Что я и сделала, погрузившись в чтение: таким образом проходили наши уроки. Я, которая вообще любила читать, сидела с Берти в углу; Игорь, предпочитавший подремывать, размещался в другом углу, попивая водку. Это устраивало нас обоих. Существовала единственная проблема: в апартаментах Констанцы, столь богатых во всех смыслах, почти не было книг.

– Ты точно как твой отец, – как-то сказала Констанца. – Окленд вечно читал. Виктория, что случилось со всеми его книгами? Теперь они твои. Вспомни библиотеку в Винтеркомбе.

– Их все упаковали и сложили на чердаке, – сказала я.

– Я пошлю за ними! – завелась Констанца. – Пруди напишет твоим слабоумным опекунам. Я добьюсь!..

Потребовалось несколько месяцев, чтобы морем прибыли книги, и за это время Констанца сделала для них святилище. Квартира у нее была огромная, и одну комнату превратили в библиотеку. Констанца сама декорировала ее, вдаваясь в мельчайшие детали. Мне даже не было позволено заглядывать в нее.

Настал день, когда можно было снять завесу тайны. Игоря, Берти и меня гордо допустили до блистательной комнаты. Все четыре стены от пола до потолка были заставлены книгами.

Я была очень тронута, что Констанца отдала ей столько времени, пошла на такие расходы. Даже Игорь не мог скрыть, насколько он поражен. Мы шли от полки к полке. Игорь гладил переплеты Шекспира. Я не могла оторваться от длинного ряда романов сэра Вальтера Скотта. Затем постепенно я стала осознавать что-то странное. Тут был полный набор названий, но в их расположении было что-то незнакомое. Все книги моей матери располагались в левой стороне комнаты, а отца – в правой. Одни и те же авторы были разделены: тут имел место настоящий литературный апартеид.

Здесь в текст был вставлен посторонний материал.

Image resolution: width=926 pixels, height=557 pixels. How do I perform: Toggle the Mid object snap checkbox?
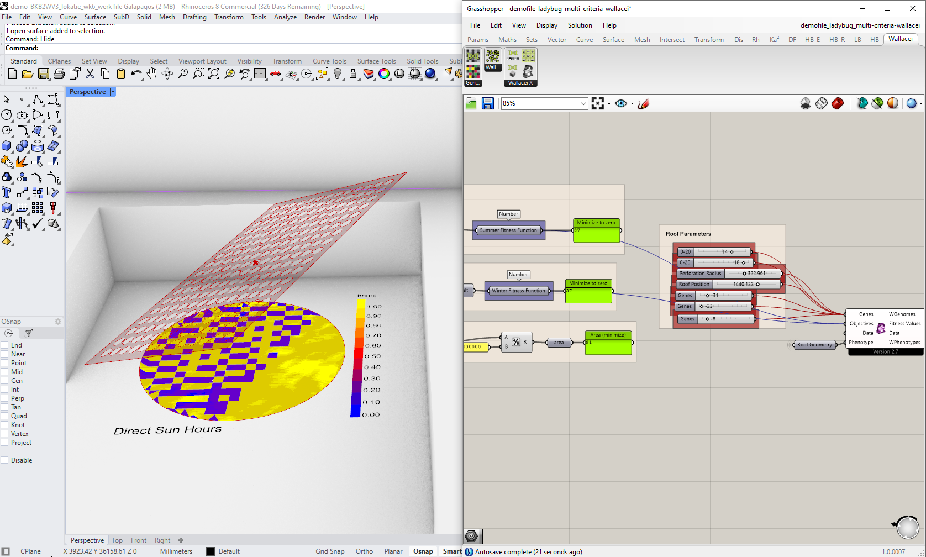[x=6, y=371]
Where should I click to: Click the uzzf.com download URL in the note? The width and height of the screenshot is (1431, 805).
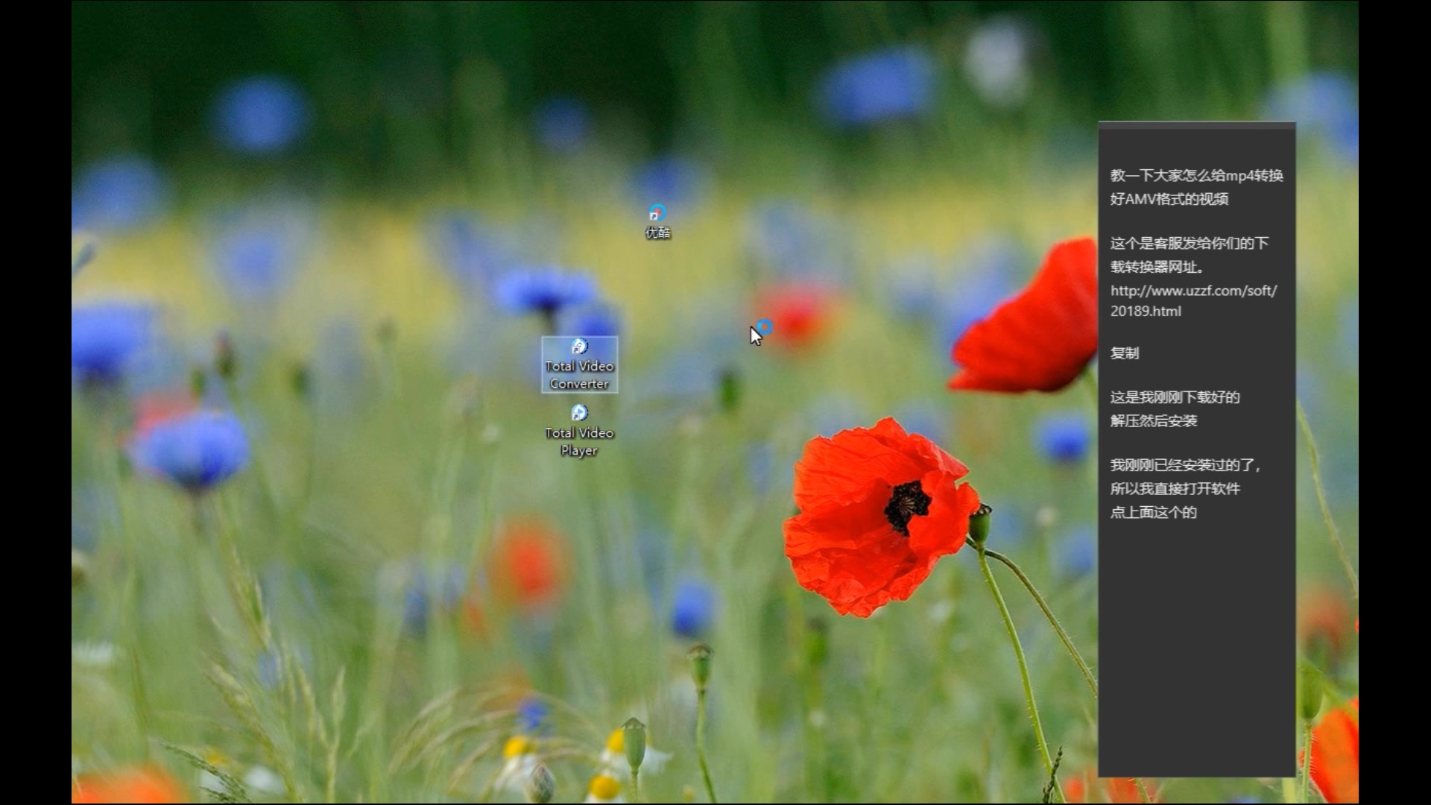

Я никак не отреагировала. Я не хотела обижать Констанцу. Игорь, у которого было сильно развито чувство самосохранения, тоже ничего не сказал. Констанца оставила нас. Книги справа от меня, книги слева: я получила урок.

В этой любопытной комнате я и работала каждый день, если чтение романов можно считать работой, и из этой же комнаты Констанца извлекла меня в тот день, когда я впервые услышала о Розе Джерард.

В тот день я читала «Убеждение»; я предпочла бы читать его и дальше, но требованиям Констанцы, пусть даже и продиктованным капризом, всегда приходилось подчиняться. Меня доставили в мастерскую Констанцы на Пятьдесят седьмой стрит. Со мной проконсультировались относительно расцветки куска шелка, а потом я была забыта. Такое случалось. Только мисс Марпрудер поглядывала на меня. Она перебирала свои бумаги, подмигивала мне и даже махала рукой. Телефоны звенели, носилась Констанца. Мне нравилось бывать здесь, когда я могла смотреть, слушать и учиться.